Economia

Cisl Varese: dipendenti e pensionati i più tartassati

A Varese lavoratori e pensionati sotto pressione fiscale: a dirlo sono i dati di uno studio condotto dalla Cisl che ha messo a confronto numeri e percentuali, considerando anche i costi per servizi di asilo nido e residenze per anziani. Il risultato? Nel Varesotto, in fatto di aliquote e rette, non ce la si passa bene e in fatto di addizionale comunale siamo tra le maglie nere in Lombardia.

Alla vigilia del primo “gong” per la stagione delle dichiarazione dei redditi (la prima scadenza è quella del 30 aprile per la consegna del 730 ai sostituti d’imposta) la Cisl varesina lancia un appello: “È necessario rimettere al centro le politiche fiscali – dice Carmela Tascone, segretario generale della Cisl di Varese – con la consapevolezza che la pressione fiscale è particolarmente pesante nei confronti di chi ha le trattenute alla fonte”.

Proprio grazie ai lavoratori e pensionati, passati dal Caaf della Cisl negli ultimi due anni, è stato possibile contribuire a scattare la fotografia oggetto dello studio: nel 2009 si sono presentati agli sportelli oltre 19mila lavoratori (erano 20.017 bel 2008) e 16.772 pensionati (contro i 16.297 dell’anno prima).
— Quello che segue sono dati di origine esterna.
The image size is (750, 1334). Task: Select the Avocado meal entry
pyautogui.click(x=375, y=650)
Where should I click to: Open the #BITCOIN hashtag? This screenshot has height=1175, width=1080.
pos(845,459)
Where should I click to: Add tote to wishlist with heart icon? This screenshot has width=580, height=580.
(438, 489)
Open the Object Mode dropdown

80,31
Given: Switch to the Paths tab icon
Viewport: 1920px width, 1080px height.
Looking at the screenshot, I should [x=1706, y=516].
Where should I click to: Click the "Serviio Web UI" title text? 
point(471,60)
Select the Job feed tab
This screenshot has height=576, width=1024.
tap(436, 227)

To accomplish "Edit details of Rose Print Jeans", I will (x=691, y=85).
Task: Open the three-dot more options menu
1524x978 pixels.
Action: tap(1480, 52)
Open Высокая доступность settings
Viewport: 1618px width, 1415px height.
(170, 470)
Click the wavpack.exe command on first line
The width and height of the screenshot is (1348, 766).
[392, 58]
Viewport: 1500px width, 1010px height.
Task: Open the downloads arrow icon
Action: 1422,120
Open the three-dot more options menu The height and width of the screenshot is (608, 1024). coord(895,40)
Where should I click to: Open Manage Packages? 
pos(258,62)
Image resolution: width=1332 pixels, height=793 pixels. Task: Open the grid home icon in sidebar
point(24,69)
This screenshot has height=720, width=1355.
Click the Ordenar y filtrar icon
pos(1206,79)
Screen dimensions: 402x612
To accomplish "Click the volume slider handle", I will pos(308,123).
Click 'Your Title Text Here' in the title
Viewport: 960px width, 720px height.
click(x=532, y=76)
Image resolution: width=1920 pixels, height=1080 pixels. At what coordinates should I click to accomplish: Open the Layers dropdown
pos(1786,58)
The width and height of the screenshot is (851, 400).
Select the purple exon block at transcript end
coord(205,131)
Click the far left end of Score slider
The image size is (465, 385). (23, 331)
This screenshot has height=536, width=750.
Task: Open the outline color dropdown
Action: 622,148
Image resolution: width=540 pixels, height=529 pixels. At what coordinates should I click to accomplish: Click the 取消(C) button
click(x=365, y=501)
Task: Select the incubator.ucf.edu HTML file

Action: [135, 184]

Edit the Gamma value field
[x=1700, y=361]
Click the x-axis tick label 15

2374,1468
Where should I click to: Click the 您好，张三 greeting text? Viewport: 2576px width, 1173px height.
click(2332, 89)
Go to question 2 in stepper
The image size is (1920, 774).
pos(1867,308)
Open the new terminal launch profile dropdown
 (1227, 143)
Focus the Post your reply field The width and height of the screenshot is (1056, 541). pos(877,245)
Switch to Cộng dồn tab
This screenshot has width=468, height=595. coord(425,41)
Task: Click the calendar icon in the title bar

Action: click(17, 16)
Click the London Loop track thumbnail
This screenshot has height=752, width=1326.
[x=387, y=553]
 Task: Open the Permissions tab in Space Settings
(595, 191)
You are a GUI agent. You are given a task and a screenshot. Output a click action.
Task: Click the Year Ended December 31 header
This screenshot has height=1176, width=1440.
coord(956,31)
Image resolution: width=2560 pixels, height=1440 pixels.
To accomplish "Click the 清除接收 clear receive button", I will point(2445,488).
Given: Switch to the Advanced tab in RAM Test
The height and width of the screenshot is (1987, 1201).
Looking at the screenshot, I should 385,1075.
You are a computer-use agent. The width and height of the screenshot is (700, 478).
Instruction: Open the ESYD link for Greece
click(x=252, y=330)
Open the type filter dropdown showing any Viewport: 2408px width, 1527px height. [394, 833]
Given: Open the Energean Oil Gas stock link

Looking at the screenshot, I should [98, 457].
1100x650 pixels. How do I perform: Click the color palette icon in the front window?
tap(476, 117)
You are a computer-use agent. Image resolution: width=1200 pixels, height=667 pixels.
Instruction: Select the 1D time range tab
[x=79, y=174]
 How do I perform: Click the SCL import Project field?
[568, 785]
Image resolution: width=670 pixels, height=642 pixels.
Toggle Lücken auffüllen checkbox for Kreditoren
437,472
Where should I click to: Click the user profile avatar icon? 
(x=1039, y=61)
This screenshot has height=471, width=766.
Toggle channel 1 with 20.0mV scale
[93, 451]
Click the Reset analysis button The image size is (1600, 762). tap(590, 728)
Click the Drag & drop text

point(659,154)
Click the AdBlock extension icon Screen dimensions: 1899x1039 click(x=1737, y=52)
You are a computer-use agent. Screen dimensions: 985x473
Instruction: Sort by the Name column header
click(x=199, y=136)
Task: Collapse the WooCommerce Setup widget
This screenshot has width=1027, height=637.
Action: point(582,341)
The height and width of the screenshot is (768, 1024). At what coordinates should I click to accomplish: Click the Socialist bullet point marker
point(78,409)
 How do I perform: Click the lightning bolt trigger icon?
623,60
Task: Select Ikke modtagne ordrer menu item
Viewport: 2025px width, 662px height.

Pensioni e buste paga sono cresciute rispettivamente di 2,8 e 2,7 punti percentuali, ad un ritmo inferiore rispetto all’inflazione che ha avuto uno scatto in avanti del 3,2% (dato Istat).

A incidere negativamente sulle entrate è stata anche la dinamica di crescita delle imposte, soprattutto dell’addizionale comunale: quasi un terzo dell’aumento di reddito è stato “rosicchiato” proprio dallo scatto in avanti della tassazione. “La pressione fiscale nel 2008 è cresciuta dallo 0,34% per i lavoratori e dello 0,44% per i pensionati – commenta la Tascone – ciò conferma che le tasse non solo non sono diminuite, ma sono cresciute”.

Il capitolo relativo alla tassazione locale non ci fa sorridere: tra il 2008 e il 2009 l’addizionale regionale ha registrato un calo del 10,9 per cento a fronte del quale è cresciuta 9,3 per cento l’addizionale comunale. L’82% dei Comuni del Varesotto non rinuncia ad applicare l’aliquota addizionale prevista per l’Irpef: la città di Varese, ad esempio, è seconda solo a Sondrio con un livello di 0,70% (contro lo 0,80% di Sondrio che però prevede anche l’esenzione a 10mila euro). “In generale – spiega la Tascone – ci posizioniamo tra i territori con aliquote di addizionale comunale più alte”. In oltre la metà dei comuni del Varesotto non si va sotto la soglia dello 0,40%. “Indubbiamente – riprende il segretario della Cisl di Varese – ciò conferma che nel nostro territorio esiste il problema dei piccoli comuni che fanno fatica a far fronte alla spese per i servizi da sostenere”.

A proposito di spese lo studio ha anche considerato due capitoli non indifferenti per le famiglie di lavoratori e per i pensionati: le rette degli asili nido comunali e le spese per i ricoveri in strutture residenziali per anziani a Varese. Sotto quest’ultimo profilo, in particolare, le rette sono tra le più care in Lombardia. Si spende di più per un ricovero solo a Milano, Como e Monza.

Intanto domani, sabato 27 febbraio, appuntamento alla sede Cisl di Brescia dove è in programma l’incontro “Cambiamo il fisco insieme” e dove sarà organizzato anche un presidio con informazioni e raccolta di firme.